What are you currently reading?
What did you recently finish reading?
What do you think you’ll read next?

It’s been over a month since I last wrote a WWW post so I thought it was time for another one.

I’m currently reading: just one book – Great Britain’s Great War by Jeremy Paxman. I began it in November because it was the 100th  anniversary of the end of the First World War and I wanted to know more about it.

Great Britain's Great War

So far I’ve read just over half the book – now just starting to read about 1916 and the situation in Ireland. It’s written chronologically, analysing the causes of the war and why people at the time believed it to be unavoidable and even necessary. Paxman writes clearly and goes into detail which means it’s not a quick read and I’m taking it slowly. He writes about the people involved – the men who enlisted and those who were conscripted, the conditions they experienced from the trenches to the French brothels they frequented. It’s also about life back in Britain and the changes the war brought about. It is fascinating.

This morning I finished:

The Division Bell Mystery

Qnother fascinating book – The The Division Bell Mystery first published in 1932 by Ellen Wilkinson, a 1930s politician, about a murder in the House of Commons.  One of the reasons I enjoyed this so much is the setting in the House of Commons and the details it gives of not only the procedures and traditions, but a look behind the scenes and what it was like for the early women MPs. It’s a good murder mystery too!

My next book could be:

It’s time to start another novel but I am torn, as usual, and am trying to decide what to read next. It will probably be The Accordionist by Fred Vargas as it is a library book dues back at the beginning of January.

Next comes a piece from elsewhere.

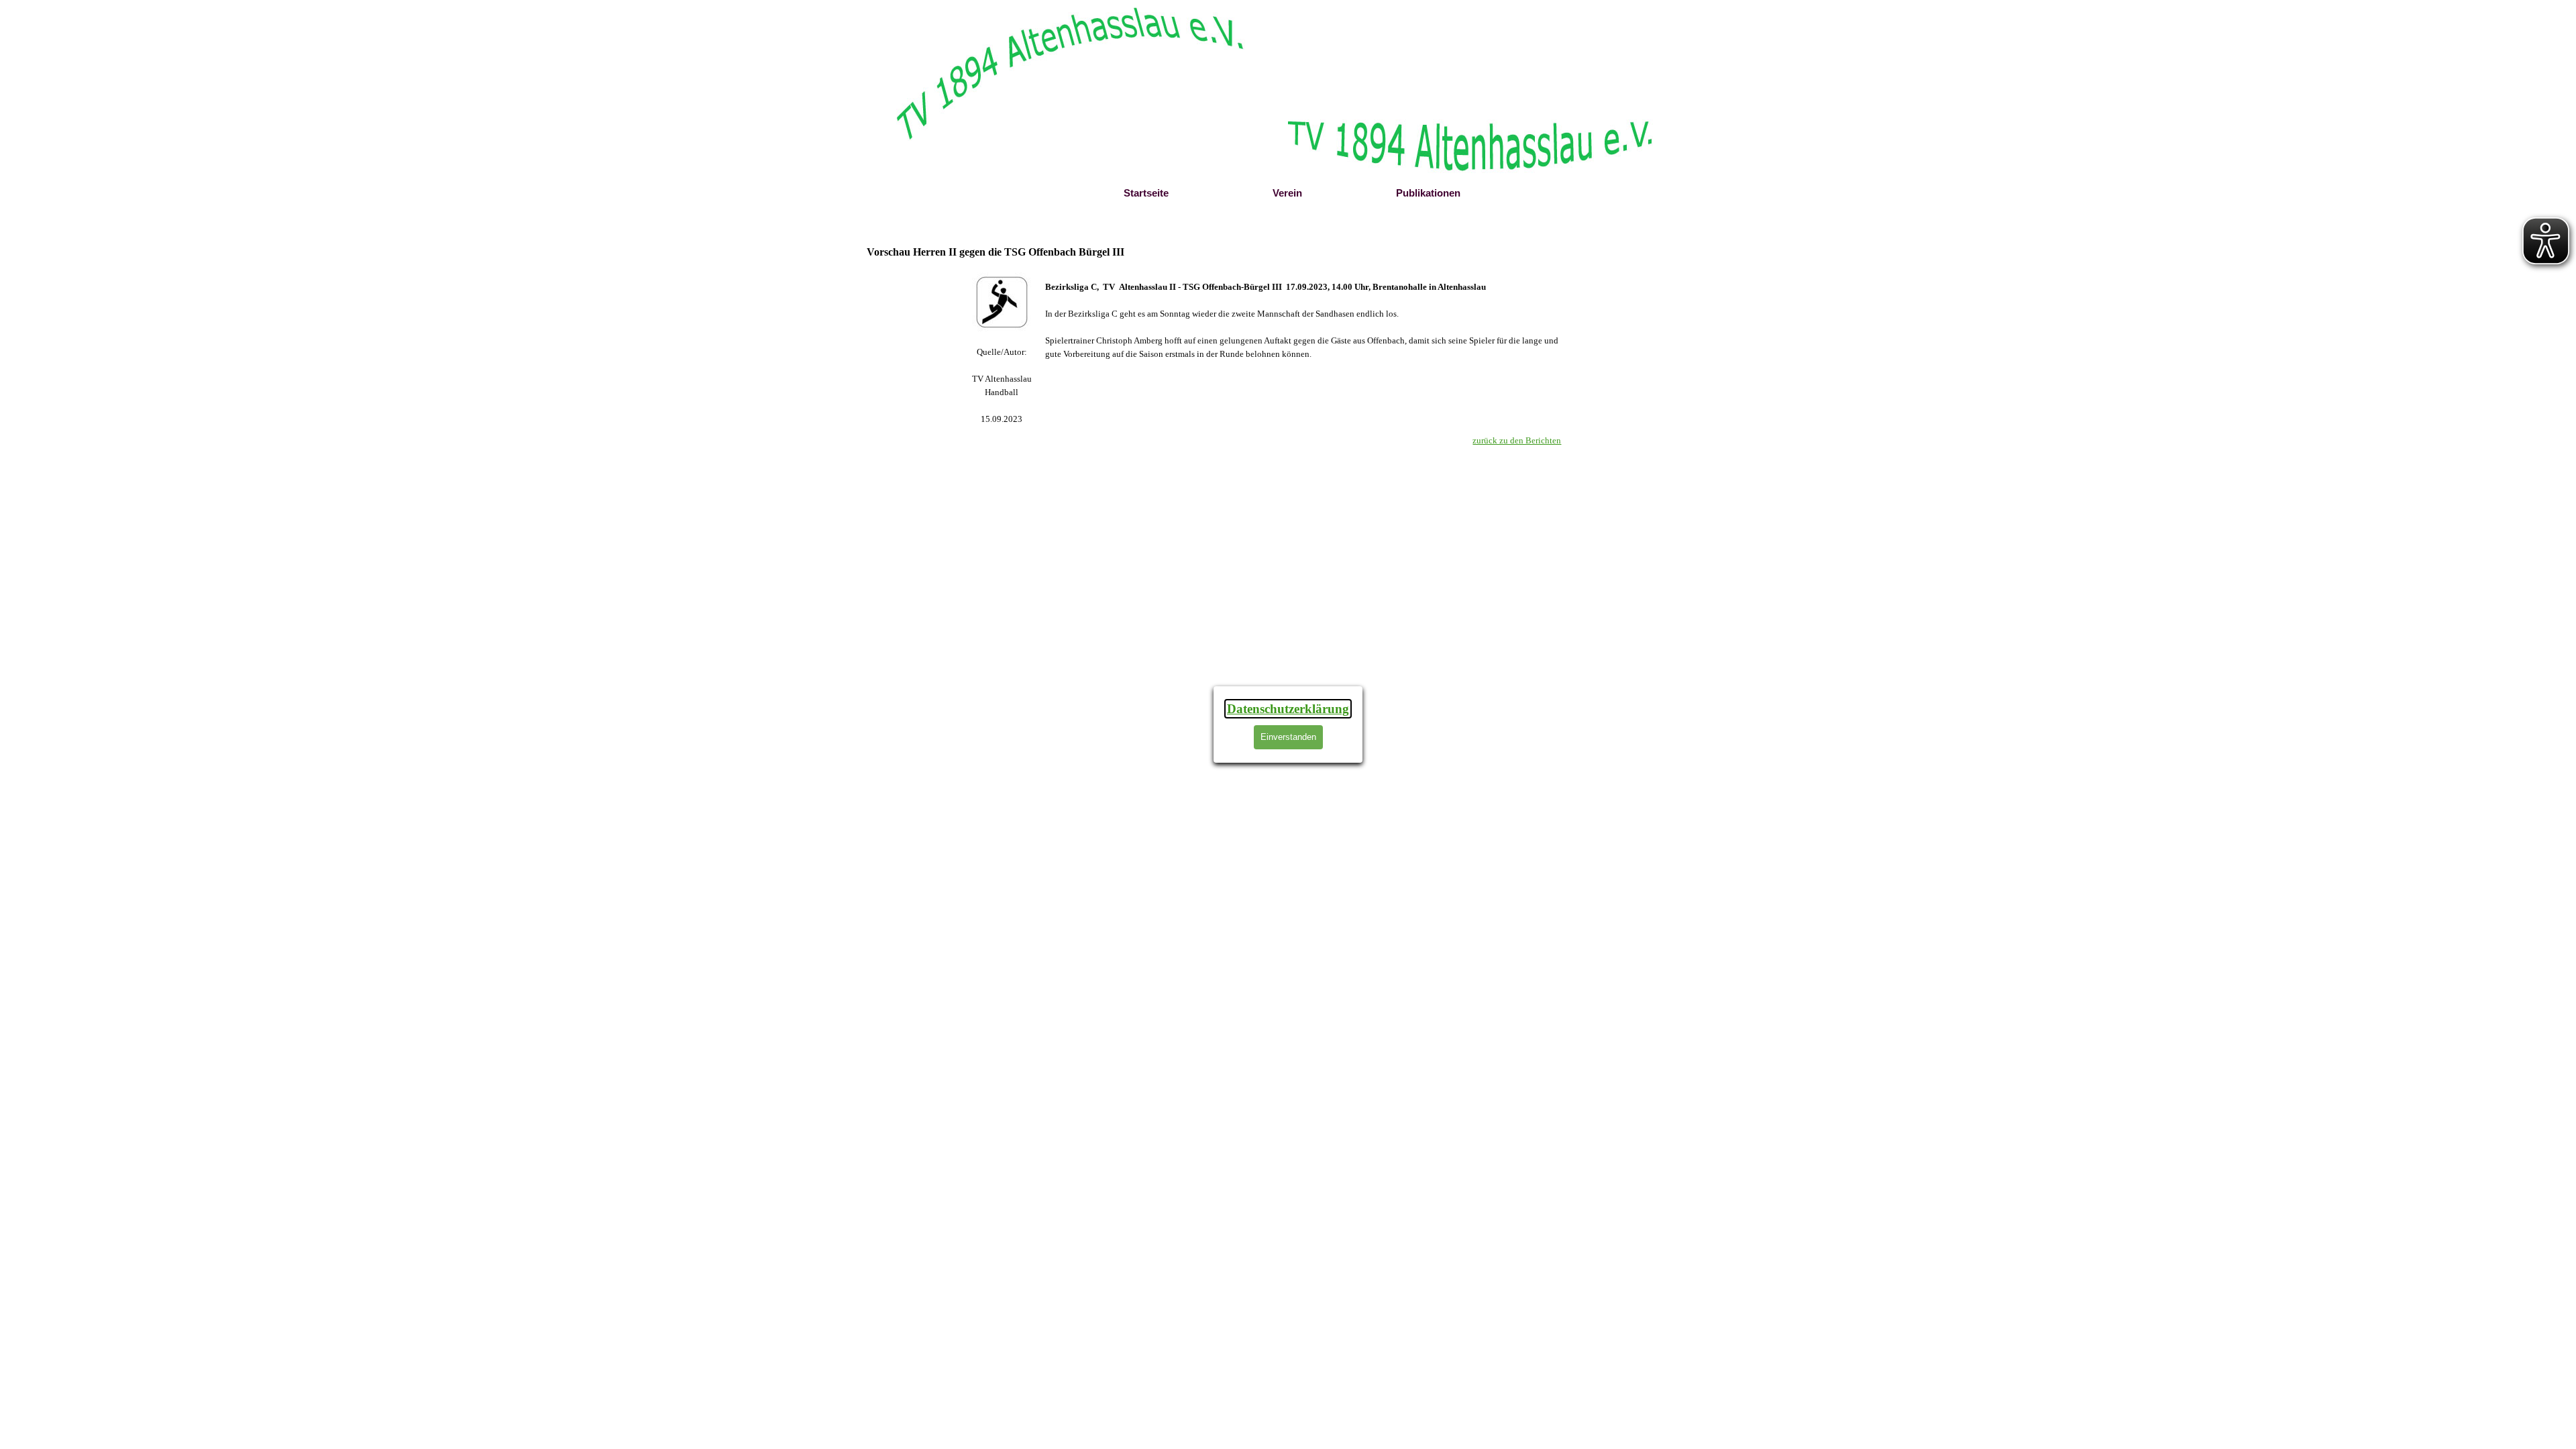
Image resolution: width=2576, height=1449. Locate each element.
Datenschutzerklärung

The Accordionist (Three Evangelists 3)

It’s the final novel in the Three Evangelists Trilogy – I’ve read the first two. This one has the same characters – three thirty-something historians, Mathias, Marc and Lucien, all specialists in three different periods of history, who live in a rambling house in Paris.

I love Fred Vargas’s quirky crime fiction, with eccentric characters and intricate plots that I find so difficult to solve. This one is about the murder of two Parisian women killed in their homes. The police suspect young accordionist Clément Vauquer and it seems like an open-and-shut case.

Have you read any of these books?  Do any of them tempt you?